Is Your Passive Aggressive Husband Withholding Sex?
By Cathy Meyer, About.com Guide
Have you ever had a wonderful day with your husband only to be rejected sexually at the end of the day? You lay in bed replaying the events of the day in your head. There were no arguments; you both appeared to be enjoying yourself. It was an expensive outing at a local mall but your husband didn’t complain, he even made several purchases for himself.
So, what happened to that loving man you spent the day with? Where is the man who seemed to be happy to be with you and eager to please?
Not to worry, he is still there. He is now passive aggressively punishing you for what he wasn’t willing to express to you earlier. That expensive day of shopping bothered him. It bothered him tremendously and you now need to be punished for engaging in an activity that he failed to be honest with you about.

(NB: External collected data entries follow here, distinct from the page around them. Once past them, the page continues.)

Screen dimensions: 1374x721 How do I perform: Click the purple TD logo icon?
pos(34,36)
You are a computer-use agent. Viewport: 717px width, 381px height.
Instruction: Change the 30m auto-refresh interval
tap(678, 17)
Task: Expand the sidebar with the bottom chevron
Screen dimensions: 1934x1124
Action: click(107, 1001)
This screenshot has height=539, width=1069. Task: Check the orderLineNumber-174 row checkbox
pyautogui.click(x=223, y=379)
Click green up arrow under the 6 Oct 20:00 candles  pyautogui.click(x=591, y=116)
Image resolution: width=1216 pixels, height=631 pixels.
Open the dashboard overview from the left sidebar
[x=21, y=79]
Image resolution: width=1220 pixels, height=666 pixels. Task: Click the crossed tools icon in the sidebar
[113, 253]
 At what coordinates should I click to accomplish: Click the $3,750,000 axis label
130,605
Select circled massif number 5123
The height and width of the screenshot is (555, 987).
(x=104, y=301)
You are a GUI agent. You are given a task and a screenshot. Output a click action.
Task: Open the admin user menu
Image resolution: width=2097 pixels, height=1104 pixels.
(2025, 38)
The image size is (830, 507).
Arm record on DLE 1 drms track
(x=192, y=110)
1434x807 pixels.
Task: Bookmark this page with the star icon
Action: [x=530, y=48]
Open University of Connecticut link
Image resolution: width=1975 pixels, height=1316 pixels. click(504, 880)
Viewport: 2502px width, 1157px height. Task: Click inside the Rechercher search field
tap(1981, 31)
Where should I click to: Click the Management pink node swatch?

According to Scott Wetzler, author of Living With The Passive Aggressive Man, “Abstinence is a common complaint from women involved with passive aggressive men. If he’s in a financial pinch, he’ll take you out for the evening but remind you that the evening’s expenses are a huge burden. He’ll then make up pay by refusing to have sex. But if you offer to go Dutch before he suggests it, he’ll take it as an emasculating gesture. And still he’ll make you pay by withholding sex. His sexual refusal, however, will usually be hidden under the guise of a transparent excuse: he’s sleepy, sick, preoccupied with work.”
Try to get a passive aggressive man to admit he is punishing you by withholding sex and he will look at you as if you have three heads. My ex husband was passive aggressive. His favorite way of punishing me was to withhold sex. He punished me so often that as far as intimacy we averaged six times a year.
I did what most women who are punished in such a way. I internalized it, made it about me. If I were better looking, thinner, a better mother or a better wife my husband would want to be intimate with me. That is what most women married to passive aggressives do; they doubt themselves and buy into the “too tired” excuse.
In other words, we do exactly what the passive aggressive is not able to do openly and honestly. We punish ourselves. His need to punish us is successful and he didn’t have to say a word. All it took was turning away from us in bed. He keeps his good guy image and at the same time makes his wife pay for not reading his mind and knowing he was upset and acting accordingly.
Most men engage in sex for pleasure, so they can make a deeper connection with the woman they love. The passive aggressive man doesn’t view sex the same way. For the passive aggressive man sex is not about making an intimate connection with his wife but about proving to himself that he isn’t dependent on his wife, the he doesn't need that intimate connection.
While most men are having sex with their wife in order to connect more deeply with her, the passive aggressive man withholds sex from his wife in order to keep himself safe and to show her who the boss is. Sex is a weapon to be used, not a way of connecting more deeply with his wife.
“To undermine your self-worth without taking action is a passive aggressive man’s ideal crime of omission,” says Scott Wetzler.
Below are suggestions for dealing with a passive aggressive husband who withholds sex:
Do not internalize his behavior. It isn’t about your worth or attractiveness. It is about him and his inability to express anger.
Call him on his behavior. Tell him you know he is upset and you deserve to be told what is wrong instead of punished like a child.
Keep in mind that his behavior has to do with fear, fear of getting to close to you, fear of being abandoned by you and probably years of hidden anger toward you.
Get into therapy as a couple. A passive aggressive man can change his behavior if there is motivation and a commitment to his marriage.
Reassure him that he is important to you, that you love him and hope that he loves you enough to want to change the unhealthy relationship dynamics.
When all else fails, make the decision to either stay and accept his behavior or leave the marriage. If, after expressing your desire to save the marriage by going to counseling and helping him change destructive behaviors he carries on, the odds of him ever changing is slim to none.